LETTER FROM THE EDITOR
At the Table: Champions for Change
Fall brought some good news to New Jersey.
For the first time in state history, a local wine, the 2014 Vintage Brut by William Heritage Vineyard, earned a 90-point score by Wine Advocate. The 90-point benchmark is significant; wines rated between 90 and 94 are considered outstanding.
In Jersey City, Razza earned a three-star review by New York Times critic Pete Wells, who exalted the charms of the restaurant’s pizza, along with the skills of Dan Richer, a chef who nerds out on dough, bread, butter and meatballs.
The mission of Edible Jersey, from the first issue published 10 years ago, is to celebrate the farmers, artisans and entrepreneurs of the Garden State. We’ve written about Richer (Summer 2014), and we’ve reported on Heritage Vineyards (Fall 2015).
These hard-working, passionate people do not live and work in a vacuum. They rely not only on our support but on the support of an infrastructure that welcomes and celebrates them as well.
How do we keep farmers in the Garden State? Farming is an extraordinarily difficult job. In New Jersey, property is expensive and our farmers are getting older. How do we assure access to farmers’ markets, for both consumers and farmers? How do we best assure that our environment is safe? Our waters are clean? How do we address issues of food waste? Food deserts? Sustainability?
These are issues critical to our readers.
In fact, many readers were pleased with our Fall Issue, and our pursuit of answers to food policy questions from our gubernatorial candidates. We did hear from one or two readers, however, who questioned that decision. Why, we were asked, insert politics into food?

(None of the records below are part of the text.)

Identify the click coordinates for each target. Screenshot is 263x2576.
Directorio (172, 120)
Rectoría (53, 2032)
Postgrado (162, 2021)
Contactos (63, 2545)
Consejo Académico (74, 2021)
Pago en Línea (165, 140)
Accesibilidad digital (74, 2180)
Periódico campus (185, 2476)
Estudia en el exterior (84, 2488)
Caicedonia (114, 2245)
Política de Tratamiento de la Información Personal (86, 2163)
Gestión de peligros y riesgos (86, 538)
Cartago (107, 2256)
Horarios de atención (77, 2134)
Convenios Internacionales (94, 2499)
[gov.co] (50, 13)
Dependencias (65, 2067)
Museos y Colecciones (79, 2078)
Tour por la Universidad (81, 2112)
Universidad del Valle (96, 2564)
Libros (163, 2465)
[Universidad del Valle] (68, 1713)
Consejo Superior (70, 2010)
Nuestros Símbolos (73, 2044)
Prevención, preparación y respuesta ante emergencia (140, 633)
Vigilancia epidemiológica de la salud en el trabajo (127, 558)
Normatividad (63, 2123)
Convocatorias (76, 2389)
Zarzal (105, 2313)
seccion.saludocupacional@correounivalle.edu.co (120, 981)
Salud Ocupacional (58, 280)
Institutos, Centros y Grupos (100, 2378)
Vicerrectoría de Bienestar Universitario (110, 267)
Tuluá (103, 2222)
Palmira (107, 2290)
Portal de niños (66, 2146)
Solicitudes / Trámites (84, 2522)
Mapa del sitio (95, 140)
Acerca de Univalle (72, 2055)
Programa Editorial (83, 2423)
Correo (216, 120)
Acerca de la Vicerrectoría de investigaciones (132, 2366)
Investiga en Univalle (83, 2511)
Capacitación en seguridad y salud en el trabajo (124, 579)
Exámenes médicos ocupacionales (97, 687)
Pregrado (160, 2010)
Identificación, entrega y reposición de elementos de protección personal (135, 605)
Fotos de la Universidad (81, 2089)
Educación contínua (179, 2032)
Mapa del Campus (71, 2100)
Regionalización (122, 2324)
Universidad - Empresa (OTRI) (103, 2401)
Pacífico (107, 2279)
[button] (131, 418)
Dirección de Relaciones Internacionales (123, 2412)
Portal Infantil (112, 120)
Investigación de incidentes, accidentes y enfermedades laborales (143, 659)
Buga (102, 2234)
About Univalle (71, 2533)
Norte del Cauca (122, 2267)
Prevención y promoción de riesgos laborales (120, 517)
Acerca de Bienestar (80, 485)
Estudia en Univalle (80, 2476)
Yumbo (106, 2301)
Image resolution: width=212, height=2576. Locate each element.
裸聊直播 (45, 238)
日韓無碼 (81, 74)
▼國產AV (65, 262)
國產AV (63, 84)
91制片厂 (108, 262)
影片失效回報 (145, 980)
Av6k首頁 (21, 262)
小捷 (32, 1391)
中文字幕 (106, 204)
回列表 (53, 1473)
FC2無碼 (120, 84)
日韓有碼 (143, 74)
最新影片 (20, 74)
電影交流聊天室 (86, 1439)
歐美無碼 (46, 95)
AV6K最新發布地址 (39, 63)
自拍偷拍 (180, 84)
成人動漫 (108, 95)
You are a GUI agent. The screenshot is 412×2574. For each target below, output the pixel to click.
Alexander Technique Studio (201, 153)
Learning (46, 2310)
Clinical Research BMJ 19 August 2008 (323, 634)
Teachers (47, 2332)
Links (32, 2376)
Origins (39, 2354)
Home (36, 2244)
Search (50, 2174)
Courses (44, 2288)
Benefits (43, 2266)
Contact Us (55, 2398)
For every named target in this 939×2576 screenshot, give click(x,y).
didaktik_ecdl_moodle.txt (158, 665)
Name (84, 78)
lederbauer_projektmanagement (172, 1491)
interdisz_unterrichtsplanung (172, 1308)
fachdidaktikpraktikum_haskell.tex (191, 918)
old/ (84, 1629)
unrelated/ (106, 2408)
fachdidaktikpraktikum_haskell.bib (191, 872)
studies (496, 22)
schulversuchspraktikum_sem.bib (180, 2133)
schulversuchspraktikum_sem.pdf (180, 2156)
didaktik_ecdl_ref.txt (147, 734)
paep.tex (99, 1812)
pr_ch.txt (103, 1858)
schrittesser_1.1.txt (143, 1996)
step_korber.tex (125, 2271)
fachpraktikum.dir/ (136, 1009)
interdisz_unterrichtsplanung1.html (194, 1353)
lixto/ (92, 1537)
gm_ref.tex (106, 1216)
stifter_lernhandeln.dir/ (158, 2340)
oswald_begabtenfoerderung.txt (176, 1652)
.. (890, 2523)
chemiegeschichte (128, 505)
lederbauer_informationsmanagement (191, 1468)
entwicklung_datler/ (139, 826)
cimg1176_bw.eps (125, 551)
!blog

Food is health, business, entertainment, culture. Food also is politics. Here at the magazine, food is such a central part of our daily lives that we often are surprised to discover that such is not the case with others. Our elected officials are often unaware of food policy issues. They are often unaware, for example, of the extraordinary financial and logistical obstacles a restaurateur or a cheese-maker may face. In New Jersey, it’s cheaper and more convenient for consumers to buy big-box produce from China than it is for consumers to buy fresh produce from Hunterdon County. The delivery system favors the big-box model. That should change, to the benefit of both farmer and consumer.
We hope, through our work, to make these issue more visible, and to encourage a dialog that continues to champion and support the artisans and entrepreneurs in the state.
In the meantime, join us in congratulating Dan Richer and Penni and Bill Heritage.